Capital FM (Nairobi)

3 December 2012

Kenya: DHL Ranks Kenya Top in Trade, Information

Kenya has been ranked the 98th most connected country out of 140 countries in the new DHL Global Connectedness Index (GCI). The index measures how linked global economies are along international flows of trade, capital, information and people.

The GCI is an annual comprehensive analysis of the state of globalisation around the world, and it ranked Kenya six places better than last year.

The report, drawing on over one million data points from 2005 to 2011, concludes that the world today is less globally connected than it was in 2007.

According to Managing Director for DHL Express Equatorial Africa Alan Cassels, the Sub-Saharan Africa region remains the world's least connected, but it has averaged the largest connectedness increase from 2010 to 2011.

"Five of the countries with the largest increases in their connectedness scores - Mozambique, Togo, Ghana, Guinea and Zambia - are all from the region. Although Sub-Saharan Africa did not perform well against Europe, Asia and the Americas, the region is definitely on the correct path when it comes to growth in global trade and connectivity," he said.

"We are confident that with increased investment in Africa and a sustained commitment from governments, we will continue to improve these scores year on year," he added.

From the baseline year of 2005, DHL concludes that global connectedness grew robustly to 2007, and then dropped sharply at the onset of the financial crisis.

Of the top 10 most-connected countries in 2011, nine are located in Europe - the world's most-connected region by DHL's measure.

Kenya's connectedness has generally remained fairly stable since 2005 and among the more noteworthy aspects of Kenya´s connectedness profile are the high depth of its inward Foreign Direct Investment stock (56th out of 132 countries) and the proportion of its tertiary students studying abroad (8 percent, ranked 37th out of 130 countries).

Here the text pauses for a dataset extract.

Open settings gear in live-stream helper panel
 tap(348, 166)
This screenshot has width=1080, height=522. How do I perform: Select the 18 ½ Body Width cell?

Kenya has moderately higher breadth (74th globally) than depth (106th) and the country also ranks 4th worldwide on the breadth of its inbound international telephone calls.

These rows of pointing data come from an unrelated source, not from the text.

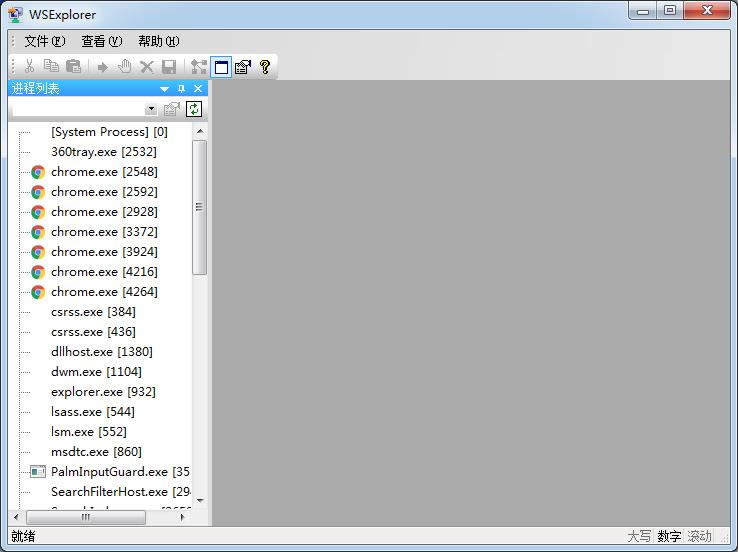Toggle auto-hide pin on process list panel
The image size is (738, 552).
tap(181, 89)
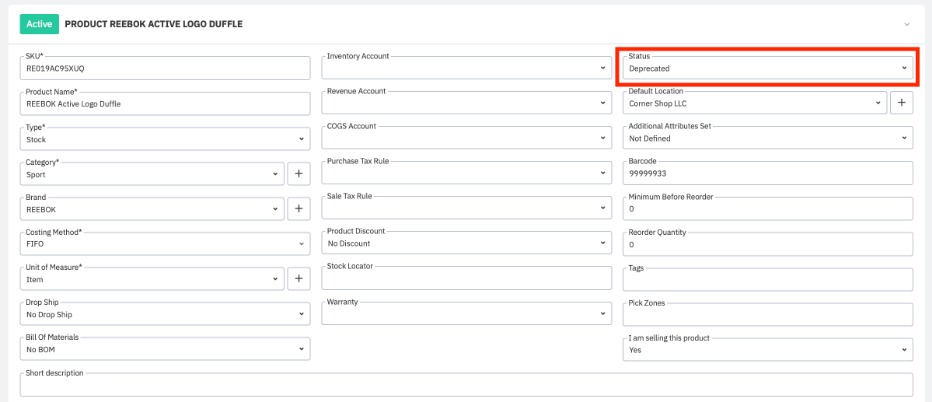Select the Product Discount dropdown
The width and height of the screenshot is (932, 402).
coord(466,243)
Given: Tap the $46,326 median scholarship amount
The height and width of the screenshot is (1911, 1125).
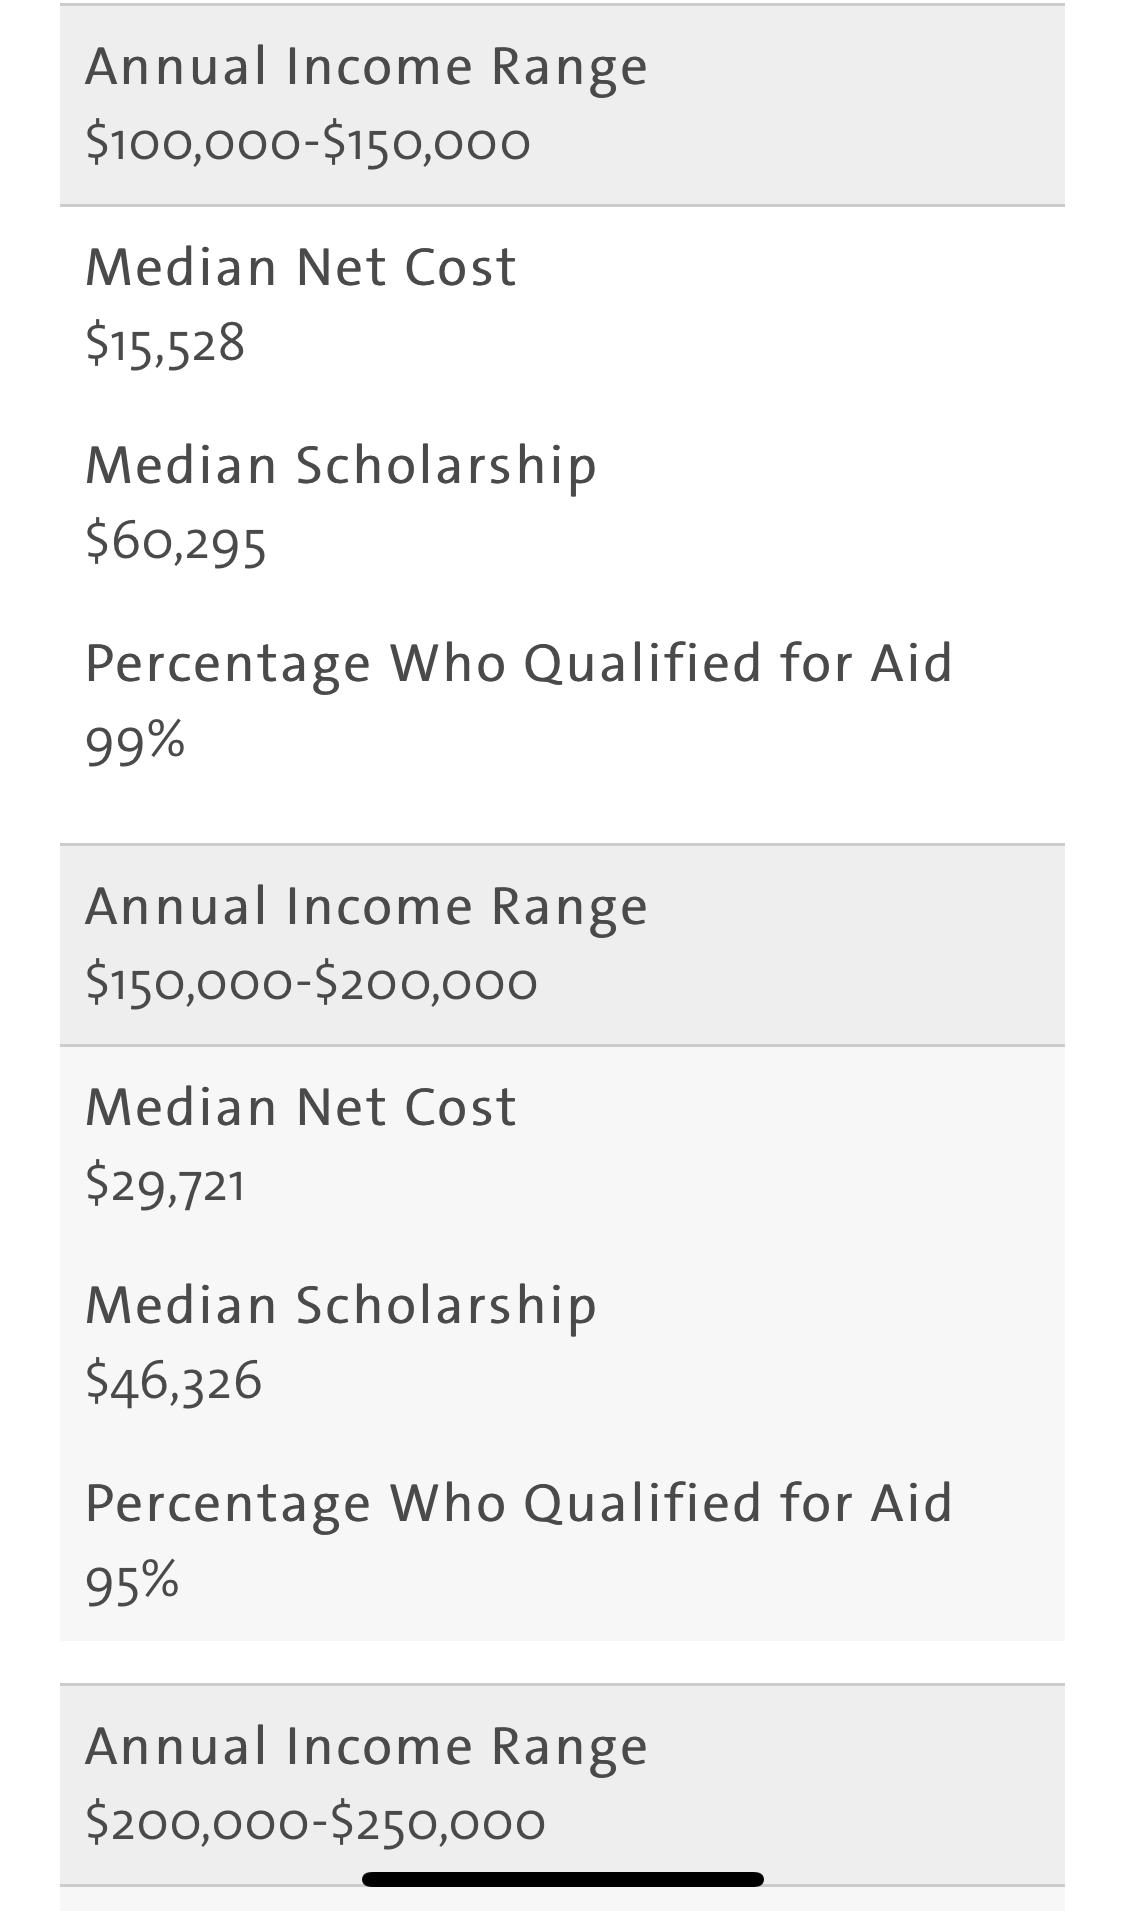Looking at the screenshot, I should click(x=174, y=1381).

Cassels explained that depth refers to how much of a given activity is international (rather than domestic). Breadth complements depth by looking at how broadly the international component of a given type of activity is distributed across countries.

He added that the GCI also reveals that in 2011, intra-Africa trade continued to lag far behind its European and Asian counterparts.

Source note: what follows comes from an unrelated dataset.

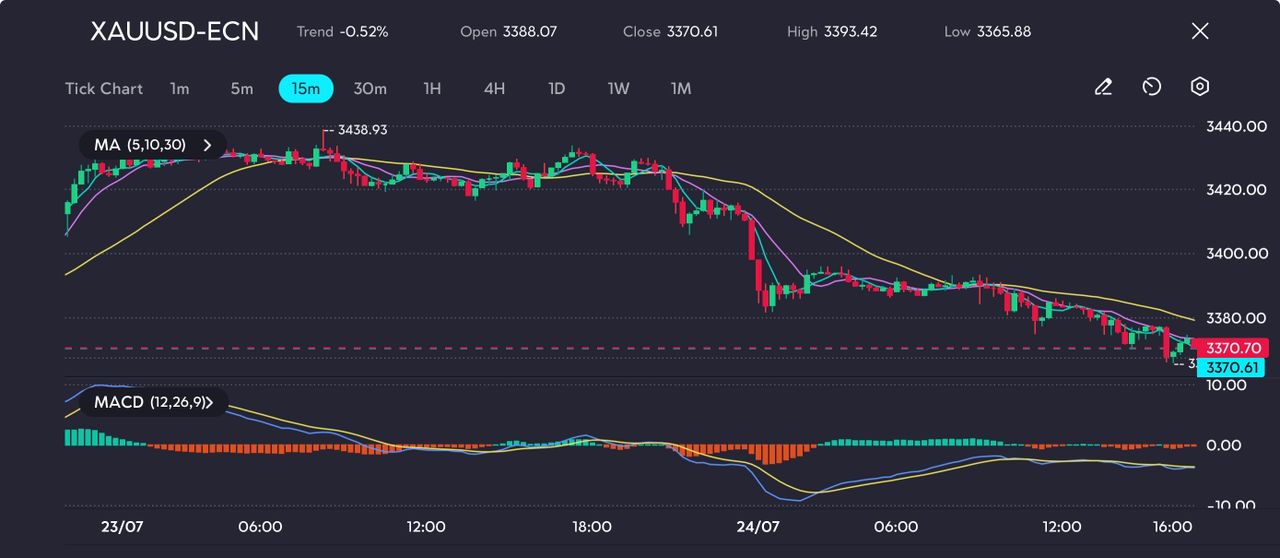1280x558 pixels.
Task: Switch to the 1D daily timeframe
Action: click(557, 89)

"If we want to improve this interconnectivity, we need to look at the ease of doing business across borders in the region and work towards regional trade agreements, customs improvements and border efficiencies, to name just a few," he explained.

Kenya's top export destinations are: Uganda (13 percent), United Kingdom (10 percent), Tanzania (8 percent), Netherlands (7 percent), United States of America (6 percent), United Arab Emirates (5 percent), Sudan (5 percent), Egypt (4 percent), Pakistan (4 percent) and Somalia (3 percent).

Kenya's major exported goods include tea, horticultural products, coffee, petroleum, products, fish and cement.

Cassels explained that from a global perspective, the GCI 2012 indicates that today's volatile and uncertain business environment bears the lasting impact of the financial crisis.

"In this period of slow growth, it's important to remember the tremendous gains that globalization has brought to the world and recognise it as an engine of economic progress. It is crucial that governments around the globe resist protectionist measures that hinder cross-border interactions," he added.

Managing Director for DHL Express in Sub-Saharan Africa Charles Brewer said that the GCI also reveals that in 2011, intra-Africa trade continues to lag far behind its European and Asian counterparts.

"If we want to improve this interconnectivity, we need to look at the ease of doing business across borders in the region and work towards regional trade agreements, customs improvements and border efficiencies, to name just a few," he explained.

Brewer added that from a global perspective, the GCI 2012 indicates that today's volatile and uncertain business environment bears the lasting impact of the financial crisis.

"In this period of slow growth, it's important to remember the tremendous gains that globalization has brought to the world and recognise it as an engine of economic progress. It is crucial that governments around the globe resist protectionist measures that hinder cross-border interactions," he said.

Some surprising facts from the GCI 2012 include; along most dimensions, the world is less than 20 percent globalised - often even less than 10 percent, of the international flows that do take place, 50-60 percent occur within regions, the world's centre of economic gravity shifted thousands of kilometres to the East in the past decade, and continues to do so and the most connected country, the Netherlands, is hundreds of times more connected than the least, Burundi.